At worst, depending on your jurisdiction, the recruiter can come after you for their fee, or demand it from the company.

It can happen, and has happened in jurisdictions in the USA. The laws vary and this is one of the possible outcomes. It's rare, but it does happen. Since the USA does not have a "loser pays" legal system, lawsuits can, and are brought for frivolous reasons. Even if the recruiter loses, the person can be out thousands of dollars in legal fees.

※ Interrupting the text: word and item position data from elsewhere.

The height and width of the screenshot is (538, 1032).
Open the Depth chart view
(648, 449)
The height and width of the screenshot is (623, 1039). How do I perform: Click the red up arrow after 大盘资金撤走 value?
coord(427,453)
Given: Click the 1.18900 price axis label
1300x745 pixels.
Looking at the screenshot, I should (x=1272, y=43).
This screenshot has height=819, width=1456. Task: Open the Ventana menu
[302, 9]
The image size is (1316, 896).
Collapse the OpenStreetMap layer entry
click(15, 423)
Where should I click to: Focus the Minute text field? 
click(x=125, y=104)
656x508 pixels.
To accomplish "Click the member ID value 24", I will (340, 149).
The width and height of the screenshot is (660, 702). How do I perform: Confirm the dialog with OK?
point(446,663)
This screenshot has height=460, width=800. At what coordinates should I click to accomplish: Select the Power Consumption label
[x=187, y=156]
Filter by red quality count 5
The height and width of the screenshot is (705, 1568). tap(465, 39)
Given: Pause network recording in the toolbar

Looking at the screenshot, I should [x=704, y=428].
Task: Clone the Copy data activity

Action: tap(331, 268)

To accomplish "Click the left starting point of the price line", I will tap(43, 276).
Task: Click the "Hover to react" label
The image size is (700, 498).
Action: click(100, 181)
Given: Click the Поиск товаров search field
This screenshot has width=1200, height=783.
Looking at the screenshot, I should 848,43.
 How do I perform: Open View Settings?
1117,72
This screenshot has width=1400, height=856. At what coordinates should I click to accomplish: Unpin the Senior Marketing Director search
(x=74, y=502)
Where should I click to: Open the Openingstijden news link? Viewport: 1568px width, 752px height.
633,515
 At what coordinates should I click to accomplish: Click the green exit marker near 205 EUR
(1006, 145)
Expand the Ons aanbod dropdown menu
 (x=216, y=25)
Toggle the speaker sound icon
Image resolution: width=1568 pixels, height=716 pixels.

Had your resume not already been submitted through the recruiter, I would say "go for it". But since the resume has been submitted, the recruiter has technically done his job, albeit poorly. If you're planning on taking their introduction to the company with no permission and claiming the knowledge of the opening and the contact with the hiring manager as your own, you are likely to run into trouble

Depending on the kind of relationship the company has with your recruiting agency, and the laws of your area, you could end up killing your chances of getting the job and even exposing the company to which you are applying, and even yourself, to legal action should the recruiter wish to pursue it. Even the threat of a lawsuit from the recruiter towards the hiring company will make them dump you for another candidate. You're not worth the legal fees to defend the case. The agency probably won't sue, but the employer won't take that chance.

Recruiters make their money by presenting candidates. If you gave them your resume and they submitted it to a client, they have provided a service and are entitled to their fee. If you circumvent them after your resume has been submitted, you have essentially stolen their service. That's akin to walking out of a restaurant without paying the bill after you've eaten a stake because you didn't like it. You ate the steak if you allowed them to submit you.


Don't go around the recruiter who already submitted your resume, it will end badly for you.

  • Comments are not for extended discussion; this conversation has been moved to chat.
    – Masked Man
    Commented Jul 25, 2018 at 16:00

If it was me, I would write an email to the recruiting company and cut off all contact with them. Ask them to purge you from their database, do not submit you for any further positions and not contact you again.

Then sure, go ahead and contact the company directly. Point out that you may have been submitted by the recruiter, but you were forced to cut ties with them. The hiring company may be feeling the same frustration.

If you were submitted, and the hiring manager liked your resume, then imagine his frustration. While he has 100 other things on his plate, and 100 resumes that are worthless he finally found one that is a good fit...and no interview.

He might be quite pleased to hear from you.

As far as ethics, there are none being violated by doing so. It is as if you went to a car dealer to buy a car, you test drove the car, and picked out a color. Then the deal feel apart in negotiations. Would it be an ethical violation to drive to the next dealer and buy the same car from them? Of course not. Same-same.